**TÂCHE PROPOSÉE 1**
Repérez dans les enregistrements chaque ligne contenant le mot "This" et recopiez-la, en tenant compte de la casse.

**SECTION DE TEXTE**
================================

Portraits de l’histoire au XIXe siècle : présentation générale

Des chercheurs dix-neuviémistes littéraires, historiens et historiens de l’art venant de trois universités d’Occitanie (université Montpellier III Paul-Valéry, UPVD Perpignan, université Toulouse Jean-Jaurès) organisent entre 2018 et 2020 un séminaire de recherche sur le portrait historique et ses enjeux esthétiques, historiographiques et idéologiques, à raison de trois séances par an.

A rebours d’une conception conflictuelle qui opposerait terme à terme histoire et littérature, la rigueur méthodologique et la “scientificité” de la première se démarquant des libres caprices de l’imagination réservés à la seconde, ce séminaire se voudrait une invitation à étudier les phénomènes d’interaction, de complémentarité, mais également de concurrence existant entre ces deux disciplines, en s’intéressant à la question du portrait historique. De fait, l’historien reproche fréquemment à la littérature de ramener la discipline historique « au rang de science auxiliaire de l’invention romanesque » pour des écrivains « libres de tout scrupule et de toute entrave ». La littérature démoraliserait-elle alors l’histoire ?

================================

**TÂCHE PROPOSÉE 2**
Indiquez si chacune des affirmations suivantes concorde avec le texte sur le portrait historique, en répondant par oui ou par non et en citant les mots décisifs du texte. (a) Le séminaire réunit des chercheurs de trois universités d’Occitanie. (b) Le séminaire se tient à raison de deux séances par an. (c) Le séminaire entend opposer terme à terme histoire et littérature.

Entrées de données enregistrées
================================

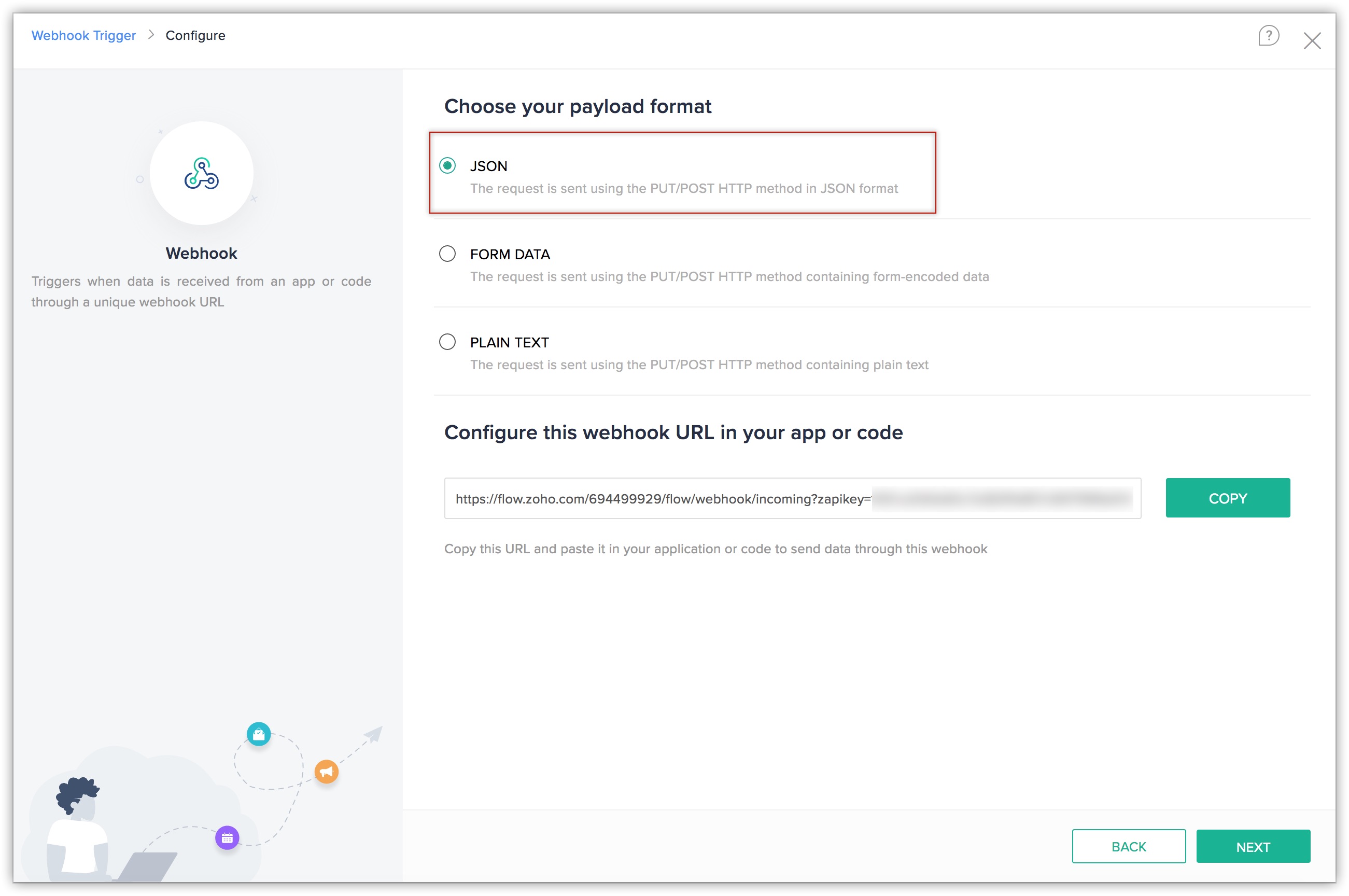Viewport: 1349px width, 896px height.
Task: Click the webhook URL text field
Action: [x=792, y=498]
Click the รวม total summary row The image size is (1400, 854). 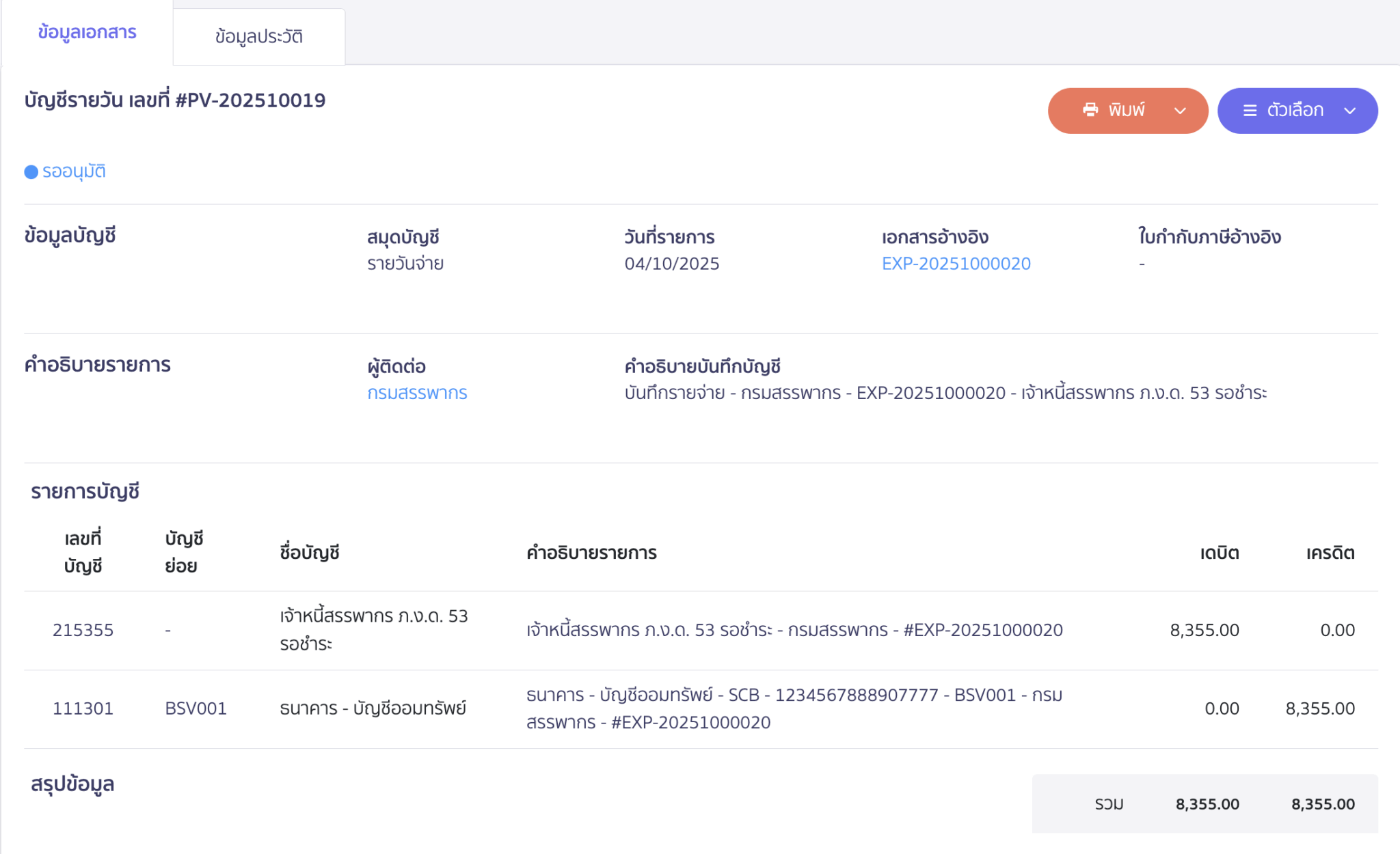1111,804
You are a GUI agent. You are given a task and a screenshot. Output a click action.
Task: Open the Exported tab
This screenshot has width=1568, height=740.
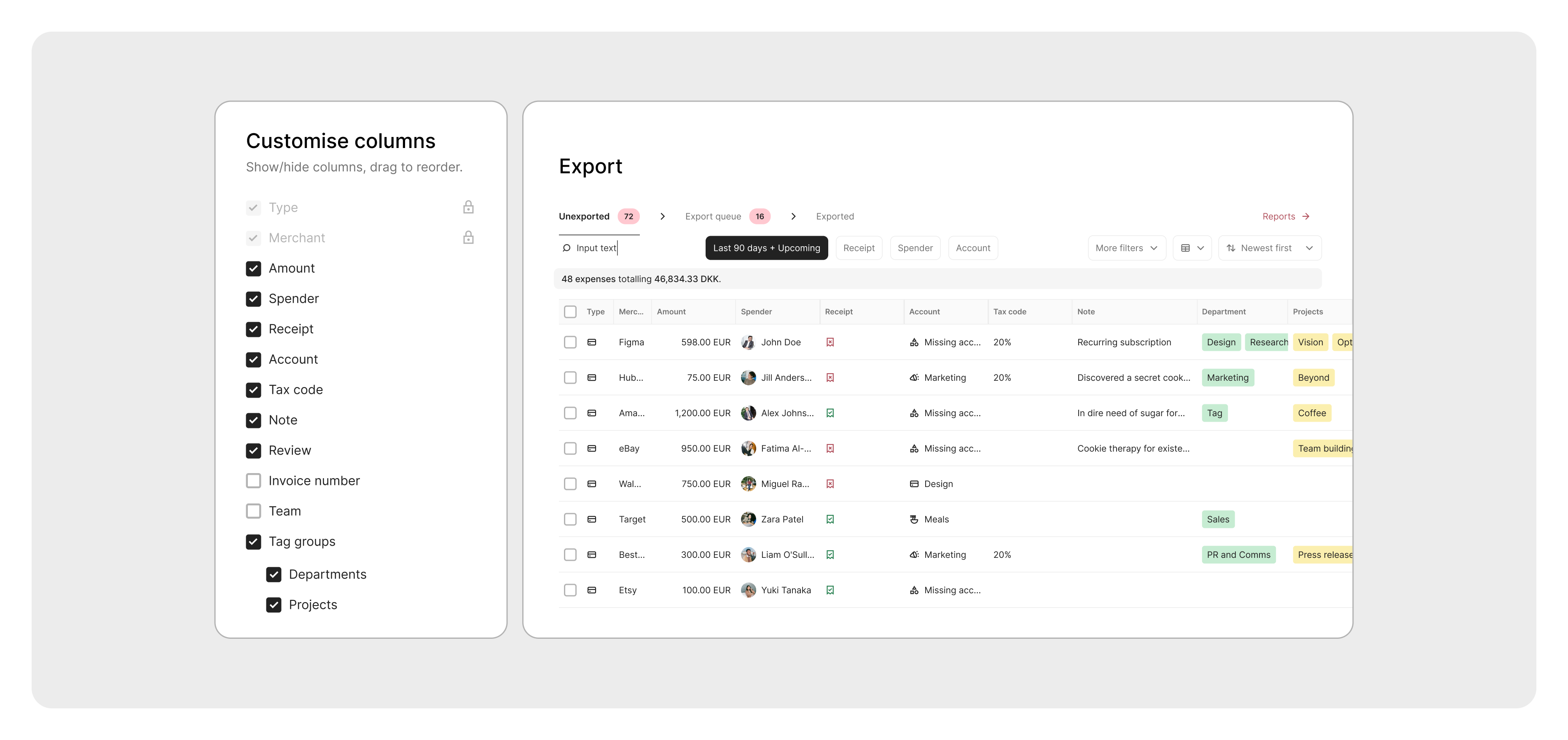(835, 216)
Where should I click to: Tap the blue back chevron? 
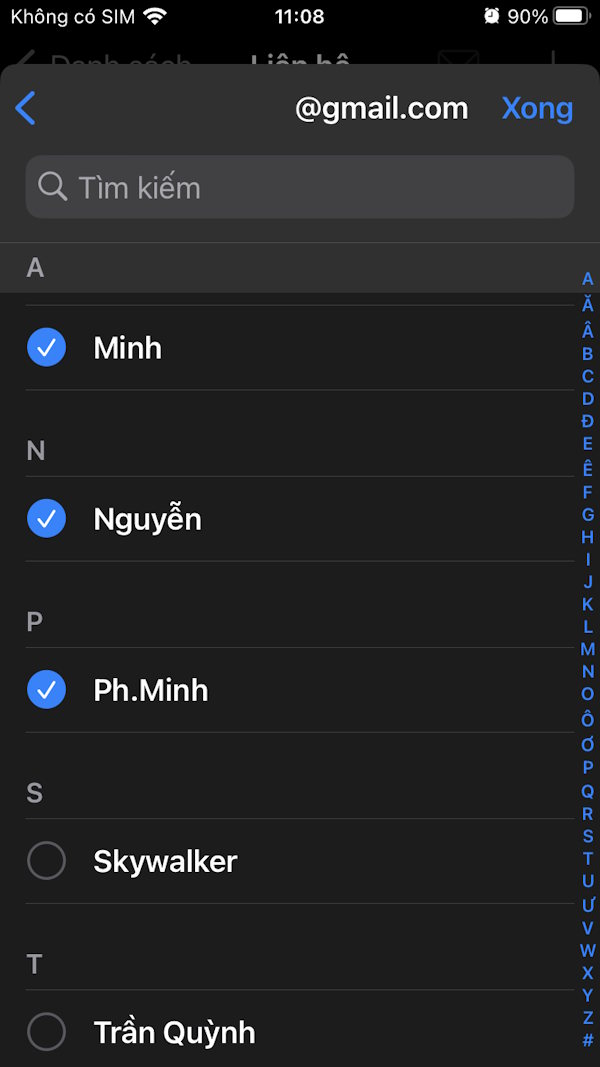(25, 108)
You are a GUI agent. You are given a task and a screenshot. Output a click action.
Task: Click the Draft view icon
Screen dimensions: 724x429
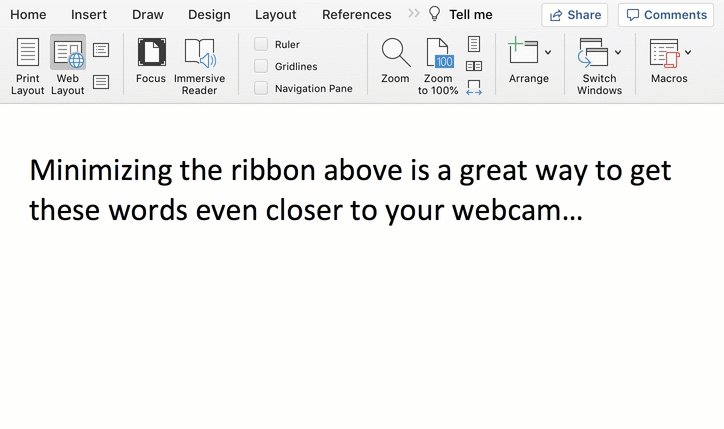coord(101,82)
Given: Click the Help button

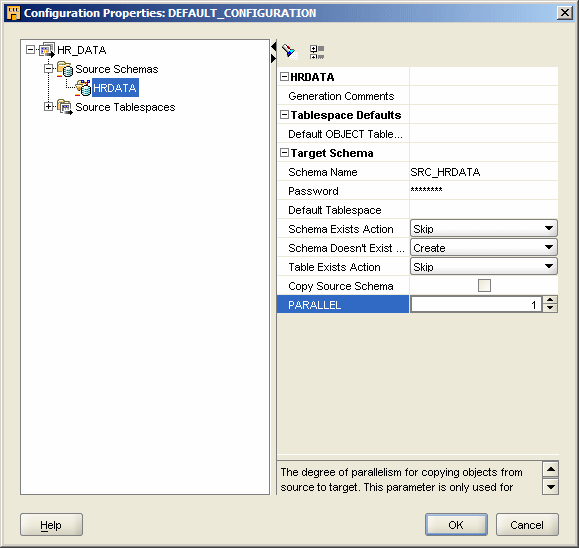Looking at the screenshot, I should pyautogui.click(x=51, y=524).
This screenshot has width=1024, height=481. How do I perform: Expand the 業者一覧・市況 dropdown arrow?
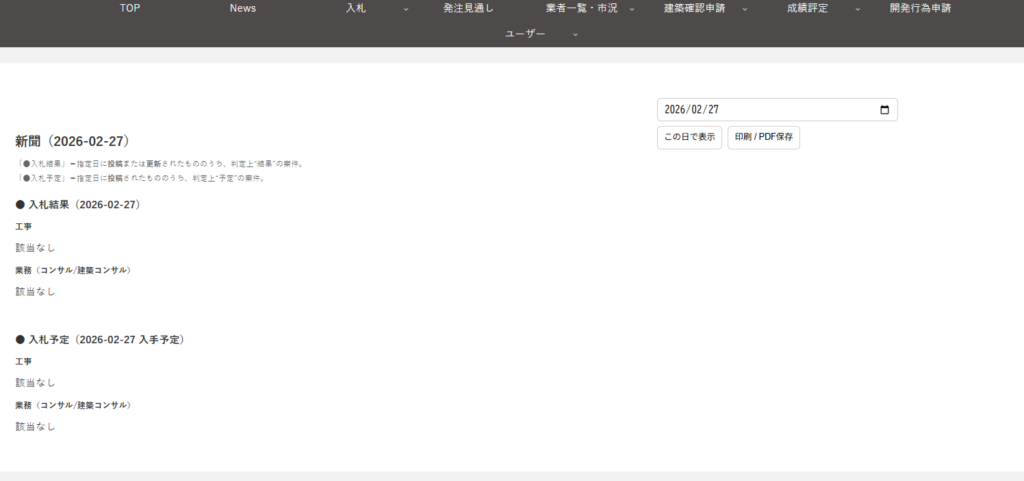(632, 9)
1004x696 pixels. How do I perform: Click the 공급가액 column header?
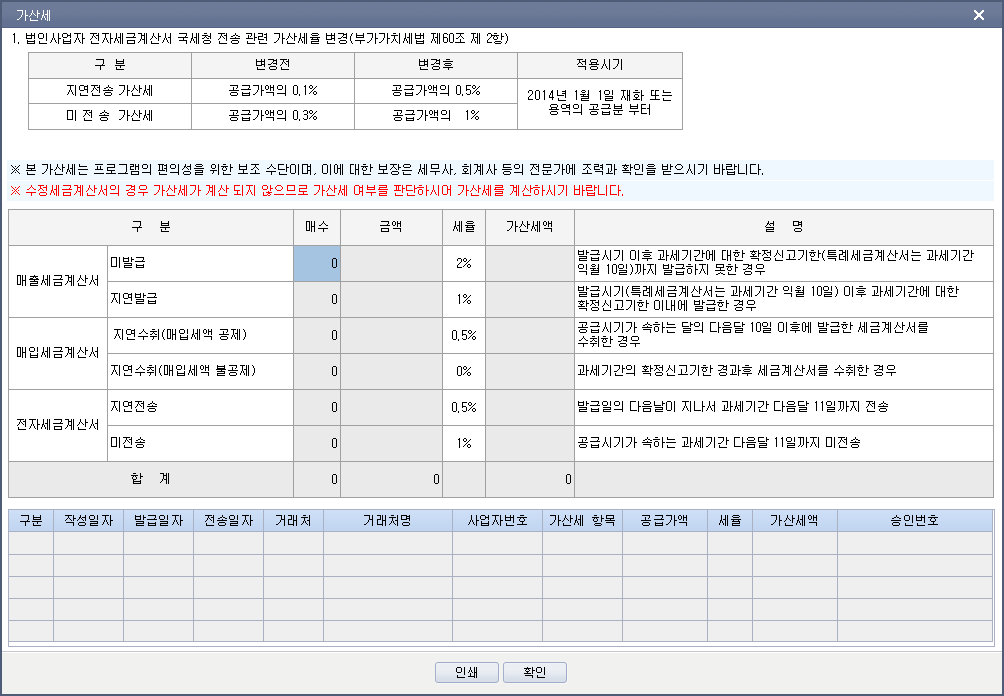[x=665, y=521]
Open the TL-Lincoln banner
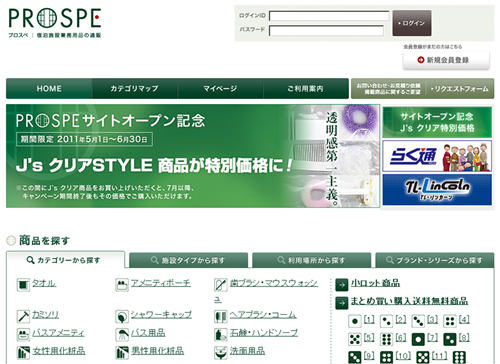 437,190
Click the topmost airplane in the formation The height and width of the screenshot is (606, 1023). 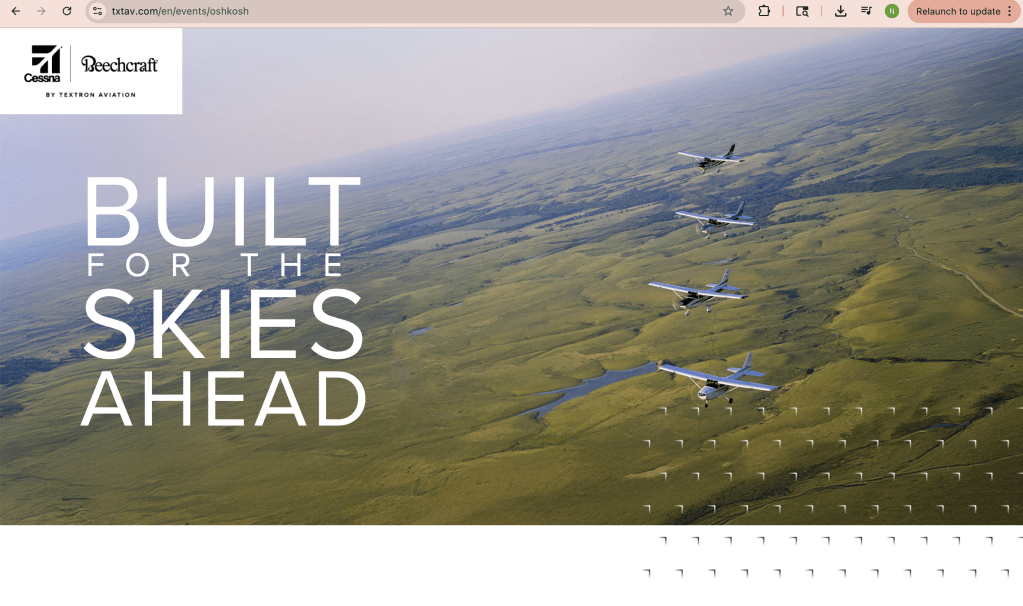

================================

**SOLUTION DE TÂCHE 1**
This screenshot has width=1568, height=740.
This screenshot has width=1024, height=481. How do I perform: Expand the 業者一覧・市況 dropdown arrow?

**SOLUTION DE TÂCHE 2**
(a) Oui : « venant de trois universités d’Occitanie ».
(b) Non : « à raison de trois séances par an ».
(c) Non : « A rebours d’une conception conflictuelle qui opposerait terme à terme histoire et littérature ».